In the past three years, my perception is video conferencing is a solved problem. The combination of mature networking infrastructure and well-designed software (I primarily use Zoom) has mostly eliminated the lag of video conference and significantly decreased A/V gymnastics.
We still have work to do.
Let’s start with the word: remote. Remote team. Remote worker. The definition means “situated far from the main centers of the population,” which in the context of the workplace is usually factually inaccurate. A remote team or human is simply a team or person who is not at headquarters, but it’s the first definition that most people mean when they say remote, and that’s the first problem.
Let’s start by agreeing to two ideas:
First: let’s call these humans teams distributed teams. Distributed is a boring word, but it is in that boringness that we solve one issue. Remote implies far from the center, whereas distributed means elsewhere.
Second: Let’s agree that no matter what we call the situation that the humans who are elsewhere are at a professional disadvantage.1 There is a communication, culture, and context tax applied to the folks who are distributed.2 Your job as a leader to actively invest in reducing that tax.
Good? Let’s start with fixing meetings.
The Many People Meeting
The use case I’m going to talk about is a complex and wasteful one: the many people meeting. Much of the following prescriptive tactical advice applies to the 1:1 meetings, but let’s focus where there is the most pain, the most cost, and the most room for improvement.

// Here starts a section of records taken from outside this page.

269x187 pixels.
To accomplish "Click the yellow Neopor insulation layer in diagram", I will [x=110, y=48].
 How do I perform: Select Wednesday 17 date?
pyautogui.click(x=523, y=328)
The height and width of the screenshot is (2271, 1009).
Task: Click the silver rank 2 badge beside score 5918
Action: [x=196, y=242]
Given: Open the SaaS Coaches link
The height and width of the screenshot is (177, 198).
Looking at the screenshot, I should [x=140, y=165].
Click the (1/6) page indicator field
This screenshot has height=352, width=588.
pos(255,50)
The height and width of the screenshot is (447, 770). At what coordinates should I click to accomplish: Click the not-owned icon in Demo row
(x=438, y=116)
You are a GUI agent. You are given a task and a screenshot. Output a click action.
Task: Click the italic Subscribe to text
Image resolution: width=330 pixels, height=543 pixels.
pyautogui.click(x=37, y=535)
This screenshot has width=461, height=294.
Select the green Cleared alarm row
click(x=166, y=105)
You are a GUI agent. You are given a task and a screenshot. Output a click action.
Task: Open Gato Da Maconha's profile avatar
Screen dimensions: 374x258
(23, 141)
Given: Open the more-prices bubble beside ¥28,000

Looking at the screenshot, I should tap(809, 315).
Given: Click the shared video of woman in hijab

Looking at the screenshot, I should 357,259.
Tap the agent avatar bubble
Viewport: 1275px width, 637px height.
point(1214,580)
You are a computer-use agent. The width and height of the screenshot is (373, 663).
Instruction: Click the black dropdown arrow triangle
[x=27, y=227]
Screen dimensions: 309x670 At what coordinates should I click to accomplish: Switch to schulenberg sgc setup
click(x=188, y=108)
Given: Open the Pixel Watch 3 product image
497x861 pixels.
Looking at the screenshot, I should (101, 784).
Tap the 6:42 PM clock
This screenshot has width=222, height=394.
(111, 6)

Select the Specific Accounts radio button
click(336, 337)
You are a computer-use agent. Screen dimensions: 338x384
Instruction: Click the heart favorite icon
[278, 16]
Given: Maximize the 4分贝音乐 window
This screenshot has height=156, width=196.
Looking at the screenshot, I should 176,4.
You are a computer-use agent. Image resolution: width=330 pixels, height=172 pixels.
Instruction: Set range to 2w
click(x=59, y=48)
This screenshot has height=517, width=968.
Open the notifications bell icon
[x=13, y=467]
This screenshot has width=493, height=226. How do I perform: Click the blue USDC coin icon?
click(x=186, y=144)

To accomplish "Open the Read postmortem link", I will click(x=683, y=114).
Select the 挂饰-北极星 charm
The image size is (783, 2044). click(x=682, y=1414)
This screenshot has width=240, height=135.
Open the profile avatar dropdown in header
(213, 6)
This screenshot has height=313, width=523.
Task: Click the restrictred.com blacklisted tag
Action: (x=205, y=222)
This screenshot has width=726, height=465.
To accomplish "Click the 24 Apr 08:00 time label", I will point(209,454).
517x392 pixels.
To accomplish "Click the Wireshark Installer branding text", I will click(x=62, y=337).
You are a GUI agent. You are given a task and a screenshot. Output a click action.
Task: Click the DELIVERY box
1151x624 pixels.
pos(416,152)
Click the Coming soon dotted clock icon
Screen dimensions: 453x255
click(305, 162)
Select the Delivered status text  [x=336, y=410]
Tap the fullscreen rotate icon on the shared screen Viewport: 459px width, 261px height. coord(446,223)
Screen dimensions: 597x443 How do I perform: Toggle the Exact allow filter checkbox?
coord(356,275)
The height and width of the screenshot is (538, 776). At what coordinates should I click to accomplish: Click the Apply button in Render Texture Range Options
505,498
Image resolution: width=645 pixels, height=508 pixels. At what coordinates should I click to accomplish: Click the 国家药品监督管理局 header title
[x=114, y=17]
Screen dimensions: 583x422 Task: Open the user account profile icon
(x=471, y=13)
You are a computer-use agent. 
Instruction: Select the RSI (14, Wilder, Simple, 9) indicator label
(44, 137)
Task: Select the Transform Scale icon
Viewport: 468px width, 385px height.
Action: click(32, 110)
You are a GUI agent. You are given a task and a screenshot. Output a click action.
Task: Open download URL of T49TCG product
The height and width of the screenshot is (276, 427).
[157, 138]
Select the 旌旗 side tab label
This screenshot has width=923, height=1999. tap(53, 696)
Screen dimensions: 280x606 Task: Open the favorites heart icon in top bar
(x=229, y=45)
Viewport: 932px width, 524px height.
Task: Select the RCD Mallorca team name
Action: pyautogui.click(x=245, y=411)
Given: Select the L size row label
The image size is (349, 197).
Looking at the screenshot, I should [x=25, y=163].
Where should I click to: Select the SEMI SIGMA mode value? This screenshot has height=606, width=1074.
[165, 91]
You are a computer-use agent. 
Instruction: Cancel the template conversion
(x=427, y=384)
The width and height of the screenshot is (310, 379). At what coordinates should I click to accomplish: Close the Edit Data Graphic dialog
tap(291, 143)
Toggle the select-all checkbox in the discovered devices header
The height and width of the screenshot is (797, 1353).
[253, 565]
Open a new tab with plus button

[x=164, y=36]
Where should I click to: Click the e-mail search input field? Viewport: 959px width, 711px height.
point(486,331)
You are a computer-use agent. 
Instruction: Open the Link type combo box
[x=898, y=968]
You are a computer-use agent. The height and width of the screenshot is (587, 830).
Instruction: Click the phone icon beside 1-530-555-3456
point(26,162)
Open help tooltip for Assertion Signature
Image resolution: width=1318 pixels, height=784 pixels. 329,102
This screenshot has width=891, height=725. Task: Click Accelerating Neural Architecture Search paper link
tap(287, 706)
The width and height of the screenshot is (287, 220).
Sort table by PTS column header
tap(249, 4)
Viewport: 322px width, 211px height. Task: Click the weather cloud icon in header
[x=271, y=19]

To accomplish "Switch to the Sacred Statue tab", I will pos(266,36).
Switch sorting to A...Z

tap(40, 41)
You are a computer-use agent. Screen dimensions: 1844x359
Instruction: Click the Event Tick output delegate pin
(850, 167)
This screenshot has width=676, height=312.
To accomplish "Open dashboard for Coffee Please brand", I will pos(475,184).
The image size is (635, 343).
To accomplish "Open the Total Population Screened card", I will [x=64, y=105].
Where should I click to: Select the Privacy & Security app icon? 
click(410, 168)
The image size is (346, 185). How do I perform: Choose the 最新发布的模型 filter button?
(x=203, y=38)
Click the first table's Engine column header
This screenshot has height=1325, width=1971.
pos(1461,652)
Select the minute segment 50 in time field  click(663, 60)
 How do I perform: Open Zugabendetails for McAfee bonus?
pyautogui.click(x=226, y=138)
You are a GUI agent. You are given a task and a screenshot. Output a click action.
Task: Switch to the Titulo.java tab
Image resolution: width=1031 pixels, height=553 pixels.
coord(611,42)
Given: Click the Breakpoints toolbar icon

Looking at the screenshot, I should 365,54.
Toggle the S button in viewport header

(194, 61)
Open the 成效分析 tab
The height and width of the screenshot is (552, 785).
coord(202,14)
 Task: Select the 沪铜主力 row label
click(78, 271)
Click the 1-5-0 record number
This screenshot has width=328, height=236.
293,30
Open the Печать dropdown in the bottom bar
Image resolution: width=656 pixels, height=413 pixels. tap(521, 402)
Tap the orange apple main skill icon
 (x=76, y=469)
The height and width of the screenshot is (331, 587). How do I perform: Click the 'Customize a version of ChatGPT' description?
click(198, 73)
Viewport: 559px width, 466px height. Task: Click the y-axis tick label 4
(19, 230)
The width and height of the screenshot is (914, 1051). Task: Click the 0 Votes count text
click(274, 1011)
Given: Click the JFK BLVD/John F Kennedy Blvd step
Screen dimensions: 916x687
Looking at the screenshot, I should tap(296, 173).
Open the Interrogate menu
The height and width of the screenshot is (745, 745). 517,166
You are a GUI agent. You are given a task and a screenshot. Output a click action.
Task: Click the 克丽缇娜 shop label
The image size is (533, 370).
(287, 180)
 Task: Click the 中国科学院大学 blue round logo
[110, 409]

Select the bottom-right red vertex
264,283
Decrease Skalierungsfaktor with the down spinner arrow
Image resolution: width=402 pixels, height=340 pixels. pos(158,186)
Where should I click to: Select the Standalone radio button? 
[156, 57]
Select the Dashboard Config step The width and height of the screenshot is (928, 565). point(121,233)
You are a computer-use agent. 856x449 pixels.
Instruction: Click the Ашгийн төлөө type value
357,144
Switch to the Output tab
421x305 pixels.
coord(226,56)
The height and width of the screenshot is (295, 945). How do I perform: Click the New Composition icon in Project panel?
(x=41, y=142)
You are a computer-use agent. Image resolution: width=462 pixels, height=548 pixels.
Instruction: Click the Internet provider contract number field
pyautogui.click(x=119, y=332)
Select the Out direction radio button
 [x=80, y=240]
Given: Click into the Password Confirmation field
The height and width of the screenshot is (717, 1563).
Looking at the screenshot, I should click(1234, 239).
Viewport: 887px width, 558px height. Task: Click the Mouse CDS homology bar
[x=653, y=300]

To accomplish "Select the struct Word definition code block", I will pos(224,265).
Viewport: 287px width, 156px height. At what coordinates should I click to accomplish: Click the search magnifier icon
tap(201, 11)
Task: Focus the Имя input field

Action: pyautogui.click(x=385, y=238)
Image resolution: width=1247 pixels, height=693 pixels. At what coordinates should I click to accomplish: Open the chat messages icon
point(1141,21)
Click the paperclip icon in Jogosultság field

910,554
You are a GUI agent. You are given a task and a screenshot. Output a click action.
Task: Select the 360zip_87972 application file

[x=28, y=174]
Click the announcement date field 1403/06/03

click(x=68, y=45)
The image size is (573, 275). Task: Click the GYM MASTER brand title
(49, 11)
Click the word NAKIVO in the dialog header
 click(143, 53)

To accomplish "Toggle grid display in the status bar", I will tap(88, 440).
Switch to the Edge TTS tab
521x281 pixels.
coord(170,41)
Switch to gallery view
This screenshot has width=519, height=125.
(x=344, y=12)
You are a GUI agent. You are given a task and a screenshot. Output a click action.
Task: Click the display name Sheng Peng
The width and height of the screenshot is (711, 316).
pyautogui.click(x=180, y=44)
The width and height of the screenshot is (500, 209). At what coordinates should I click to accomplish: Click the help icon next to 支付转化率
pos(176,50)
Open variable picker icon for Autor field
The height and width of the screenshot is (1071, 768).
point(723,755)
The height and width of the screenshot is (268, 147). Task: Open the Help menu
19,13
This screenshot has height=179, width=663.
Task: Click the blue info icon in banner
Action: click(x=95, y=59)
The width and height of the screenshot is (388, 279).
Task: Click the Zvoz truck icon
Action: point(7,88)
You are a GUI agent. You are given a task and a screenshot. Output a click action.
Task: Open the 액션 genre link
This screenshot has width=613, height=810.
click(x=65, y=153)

In the many people meeting, you have two locations: Host and Distributed. Host is where the majority of the humans are located, and Distributed are the humans on the various other ends of a video conference call.
I’ve already written about the rules for the type of meeting here. I’d suggest reading that article with the following challenge: how do we make this meeting the same experience so as to create the same amount of value for the Host and the Distributed?
My advice, which is both lived and collected via Twitter, falls into three categories: Pre-Meeting, During, and Post-Meeting.
- Don’t chintz on audio/video hardware and networking.3
- As the Host, schedule meetings at X:05 or X:35 and get there at X:00 to make sure all technology is set up for a distributed meeting. Not only does this make sure the meeting starts on time, but it sends an important signal. How often have you had a meeting where seven minutes in someone asks, “Where’s Andy?” Well, Andy is distributed, and no one turned on the video camera. More importantly, Andy has been sitting in his home office for the last seven minutes wondering Did they forget me?
- Set sensible defaults in your software. Default your microphone and audio to off when you enter a new meeting.
- Check your background. Anything distracting behind you? Fix it.
- Is the whiteboard in play? Great. Make sure it’s readable to distributed folks before the meeting.
- Assign a Spotter on the Host side. This is the human responsible for paying attention to the distributed folks and looking for visual cues they are ready to speak.
- Understand the acoustic attributes of a room. First time this particular set of humans are meeting in a distributed fashion? Do a microphone check for everyone right at the start. If there is horrible background noise on the Distributed-side, headphones are helpful.
- Whoever is not speaking, hit mute. Microphones often capture more sound than you expect. Especially typing. Wait, who is typing? Same protocol as if everyone is in the same room. No laptops except for the note taker.
- When focus shifts to the whiteboard, confirm that distributed folks can see the whiteboard. Another excellent job for the Spotter.
- For a first time meeting with these humans or in this space, ask how it went for everyone. Fix things that are broken.
- They can’t hear? Investing in fixing bad audio in conference rooms. Especially in large Host rooms, multiple microphones can capture the strangest set of sounds. At a prior gig, the board room had microphones built into the table. One Exec liked to click their pen during the meeting under the table. For Distributed folks, it was a deafening CLICK CLICK CLICK that the Host room couldn’t even hear.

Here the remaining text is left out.